Docbook was a pain to setup, but at least there were some books available online. It turns out that the one book that explains all the tags is a dry technical reference that is practically unusable when you’re starting out. When I looked at the output, I realized how tricky it was to fiddle with it. The large table at the beginning needs some more space between the cells, the four smaller tables need to be more compact. I found XSLT fragments that allowed me to set the padding for all tables, but didn’t figure out how to do this for one table only. If you look at the source file (which I edited with nXML Mode and Emacs), you’ll note that looking at the table markup is a pain. I wasn’t sure how to have two columns or floating tables for the four compact tables, so I nested tables. The markup got a lot worse. The output looks good, so that’s a plus.
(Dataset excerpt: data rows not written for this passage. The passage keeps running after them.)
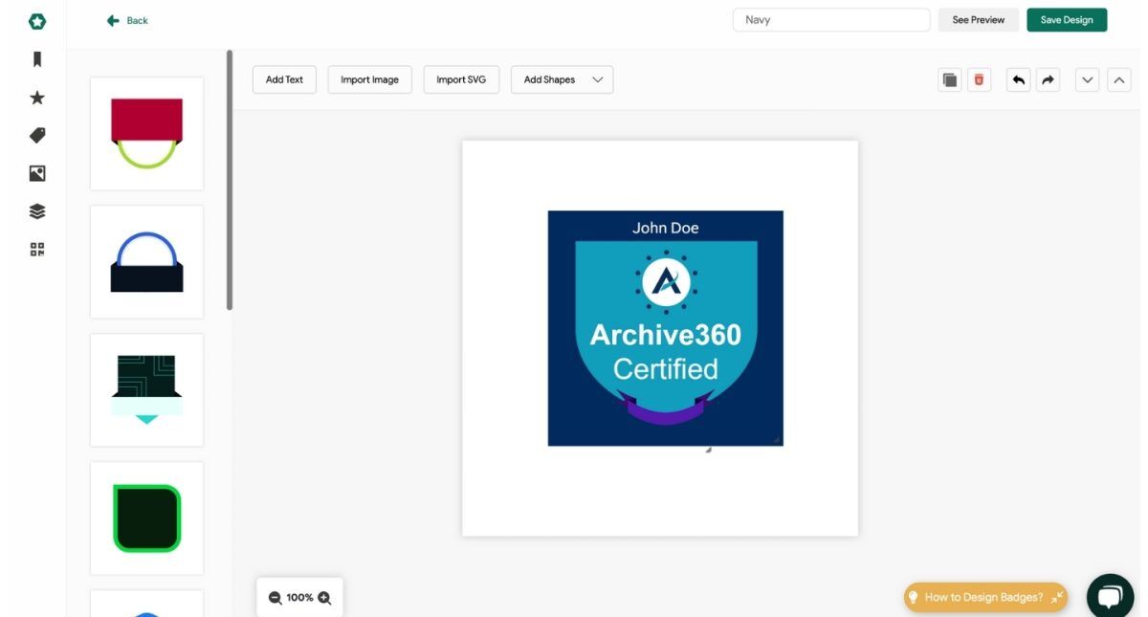Choose the red badge template with green arc
The width and height of the screenshot is (1148, 617).
[x=146, y=134]
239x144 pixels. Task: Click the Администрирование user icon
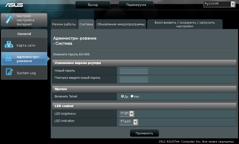(x=9, y=59)
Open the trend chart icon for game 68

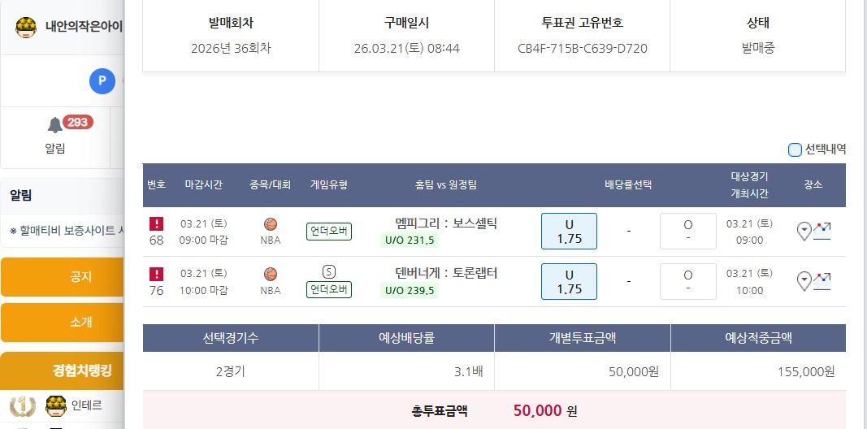tap(821, 231)
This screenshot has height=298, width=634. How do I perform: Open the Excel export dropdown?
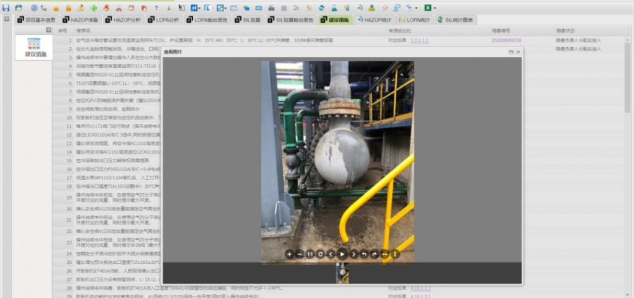[x=435, y=8]
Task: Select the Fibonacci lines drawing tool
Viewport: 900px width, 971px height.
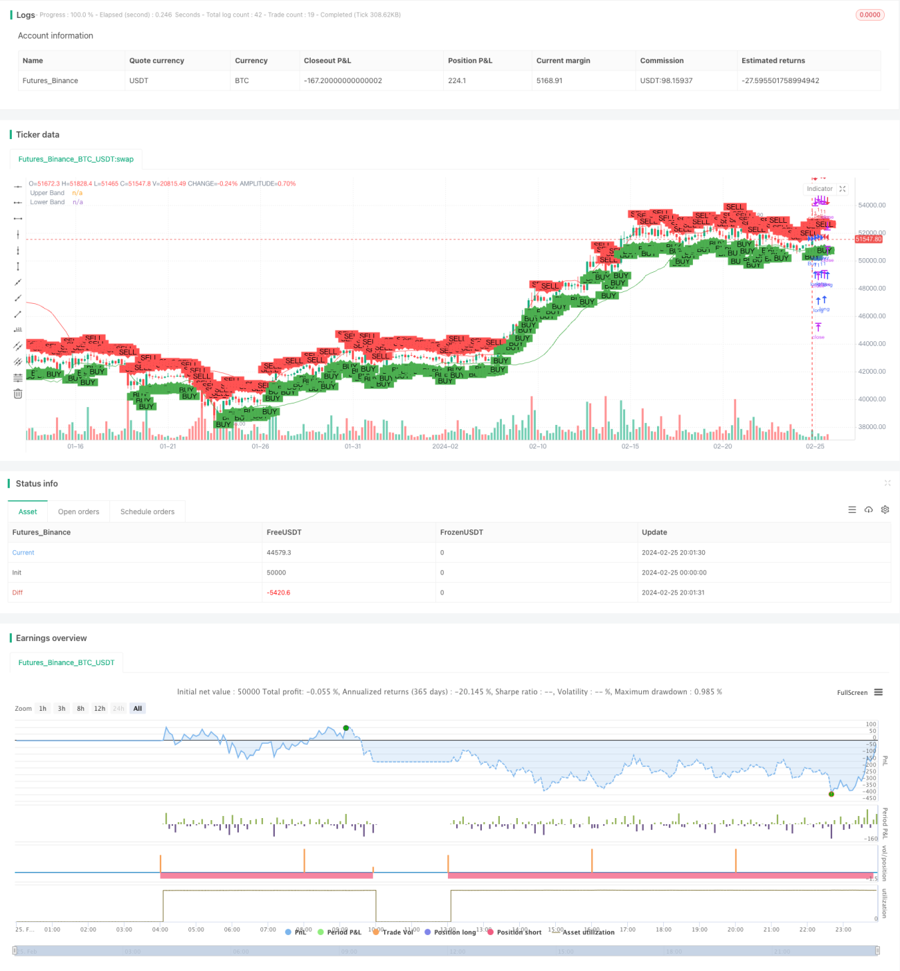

LaTeX was easy to setup because my GNU/Linux distro already comes with excellent packages. LaTeX documentation for beginners, however, is hard to find. Where do I learn about the basics? I see that the texlive-doc-en package has a “gentle” document somewhere. Maybe someday! I fell back to my “LaTeX Einführung Band 1” by Helmut Kopka – the second printing, 1996 – it has a price in Deutsche Mark instead of Euros, that’s how old it is. I was surprised to see how ugly the table turned out, and I have no idea on how to improve that. The source doesn’t look too hot either. Very cryptic. (I edited it using AUCTeX and Emacs.)
Conclusion?
I will be using Open Office! ⚠
It hurts my markup sensibilities, but if I want to get stuff done, I can’t waste it on Docbook and LaTeX. 😟
Suddenly I’m no longer sure. ReST seems quite a viable solution. And I’ve started playing around with the style sheet... Not bad! The only question I could not answer was how to center the first column of my tables.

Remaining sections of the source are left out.